The links below are not a full accounting of the tax structure of North Dakota and truthfully has little to do with the money invested in Alaska as none of the major players on the slope have investments in the Bakken field in North Dakota. However, resources that used to be used in Prudhoe, are now moving to ND.

Corporate tax ND
http://www.nd.gov/tax/business/

Oil production Tax ND
http://www.nd.gov/tax/oilgas/

Watchman on the Wall
2893
Points
Watchman on the Wall 03/31/12 - 07:26 pm
1
1
It's Their way or Sanctions

Have no fear folks OUR Prez. has it all figured out for the entire World & has placed Economic Sanctions on EVERYONE that buys Irans oil.
Obama says the World has enough sources for oil without buying Irans & it will not effect the prices at the pumps in any way.
I will ask this once again, isn't it funny or strange who Big Oil & Obama are both demanding, even threatening people to do as they say, or else it's gonna be trouble for those that don't with sanctions against them.
Alaska must give lower tax breaks or else, ALL nations must not buy Irans oil or else it's Economic sanctions against them, even America's allies are not amune to these threats.
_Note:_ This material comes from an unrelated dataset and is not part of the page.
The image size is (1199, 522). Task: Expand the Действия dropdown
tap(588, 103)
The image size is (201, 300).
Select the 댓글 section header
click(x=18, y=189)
It does appear that Govt. & Big oil are both willing to place Economic Sanctions on EVERYONE if they don't get what they want.
Oil will never again go below $100 a barrel unless the Worlds economy crashes and the dollar is of no value, but that will cause it to skyrocket well above what it is now no matter form of currancy one has then.
High Oil will become the tool that allows more Global control of the Masses with a supposed oil shortage any day now. Shortages ment to drive up food prices as well as everything else.
All this to the point where people will either accept their rules, Sanctions or be economically shut out & starve.
Millions will starve to death in poorer nations unable to afford the prices after this shortage coming soon caused by the sanctions against who ever refuses to comply with the rules makers or can't afford the prices.

So what should Alaska do about these Economic Threats from Big Oil and how can we prepare for what the Sanctions against WE Alaskans will do tro us economically?

What about OUR nations soon to be ex allies, which is exactly whats gonna happen by this desire to control OIL and other nations. A World war is coming over OIL & the control it affords those powerful enough to regulate it's sales & prices Globally.
Are you hearing me, and why can't you see these very simple facts on forced sanctions to ALL that appose and reject their demands?